CC-301c · Module 3
CI/CD Integration
4 min read
Local hooks and CI/CD pipelines are complementary layers of the same quality system. Local hooks catch errors before they leave the developer's machine — fast feedback, low cost, high iteration speed. CI/CD catches errors that local hooks missed or that only manifest in the full build environment — integration failures, cross-platform issues, dependency conflicts. The optimal setup runs both: local hooks as the first line of defense, CI/CD as the safety net.
The integration pattern connects them through git. Claude's auto-commit (triggered by the local stop hook passing all checks) pushes to a feature branch. The push triggers a CI/CD pipeline (GitHub Actions, GitLab CI, or equivalent). If CI fails, the developer gets a notification. The developer can then start a new Claude Code session, point it at the CI failure, and let it fix the issue — which triggers another auto-commit, another push, and another CI run.
The advanced integration uses Claude Code as a GitHub Action. When a PR is opened or updated, the Claude Code GitHub Action runs automatically — reviewing the diff, checking for issues that static analysis misses, and posting review comments. This is not a replacement for human review. It is a first pass that catches the obvious issues: unused imports, missing error handling, inconsistent naming, broken type contracts. The human reviewer then focuses on architecture, logic, and design — the things AI code review cannot yet evaluate reliably.

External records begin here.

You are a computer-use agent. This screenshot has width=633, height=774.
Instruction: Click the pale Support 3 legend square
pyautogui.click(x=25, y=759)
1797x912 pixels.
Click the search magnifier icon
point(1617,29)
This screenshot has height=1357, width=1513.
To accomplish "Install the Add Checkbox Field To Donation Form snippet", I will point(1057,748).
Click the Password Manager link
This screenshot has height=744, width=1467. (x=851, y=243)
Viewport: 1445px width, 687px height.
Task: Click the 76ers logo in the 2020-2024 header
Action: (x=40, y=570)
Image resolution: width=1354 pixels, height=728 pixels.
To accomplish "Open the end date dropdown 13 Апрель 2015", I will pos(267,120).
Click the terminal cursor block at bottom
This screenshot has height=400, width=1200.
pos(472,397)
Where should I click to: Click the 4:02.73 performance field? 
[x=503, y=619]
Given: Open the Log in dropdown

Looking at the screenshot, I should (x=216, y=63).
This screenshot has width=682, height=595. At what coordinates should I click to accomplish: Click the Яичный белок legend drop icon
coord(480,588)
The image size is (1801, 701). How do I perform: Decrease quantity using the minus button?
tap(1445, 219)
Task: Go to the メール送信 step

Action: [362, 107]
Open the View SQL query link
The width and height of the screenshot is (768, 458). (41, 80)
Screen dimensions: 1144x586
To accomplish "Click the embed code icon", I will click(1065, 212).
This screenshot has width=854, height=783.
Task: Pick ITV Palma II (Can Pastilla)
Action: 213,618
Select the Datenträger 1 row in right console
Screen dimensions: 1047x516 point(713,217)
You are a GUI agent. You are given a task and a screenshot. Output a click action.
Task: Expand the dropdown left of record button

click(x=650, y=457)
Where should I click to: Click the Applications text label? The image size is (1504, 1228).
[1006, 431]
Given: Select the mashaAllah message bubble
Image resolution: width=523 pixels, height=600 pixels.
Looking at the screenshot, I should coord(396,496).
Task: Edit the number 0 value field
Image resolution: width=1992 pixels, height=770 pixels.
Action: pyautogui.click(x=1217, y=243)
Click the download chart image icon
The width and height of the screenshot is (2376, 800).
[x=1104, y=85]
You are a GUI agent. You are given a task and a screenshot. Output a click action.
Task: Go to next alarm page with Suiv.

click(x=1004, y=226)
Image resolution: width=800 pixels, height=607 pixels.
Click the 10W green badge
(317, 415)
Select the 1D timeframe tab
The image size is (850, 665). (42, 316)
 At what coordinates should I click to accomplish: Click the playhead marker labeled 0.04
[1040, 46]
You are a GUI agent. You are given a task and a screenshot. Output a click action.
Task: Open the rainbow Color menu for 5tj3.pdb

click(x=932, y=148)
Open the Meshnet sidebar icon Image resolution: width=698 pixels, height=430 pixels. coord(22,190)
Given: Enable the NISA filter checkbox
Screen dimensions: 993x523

The deployment gate pattern extends CI further. After all tests pass and the code review is approved, the CI pipeline can trigger a deployment to staging, run integration tests against the staging environment, and — if everything passes — auto-merge the PR. This is the end-to-end loop: Claude writes code locally → hooks verify locally → auto-commit and push → CI verifies remotely → Claude reviews the PR → tests pass → auto-merge. Human involvement is limited to the architectural review step.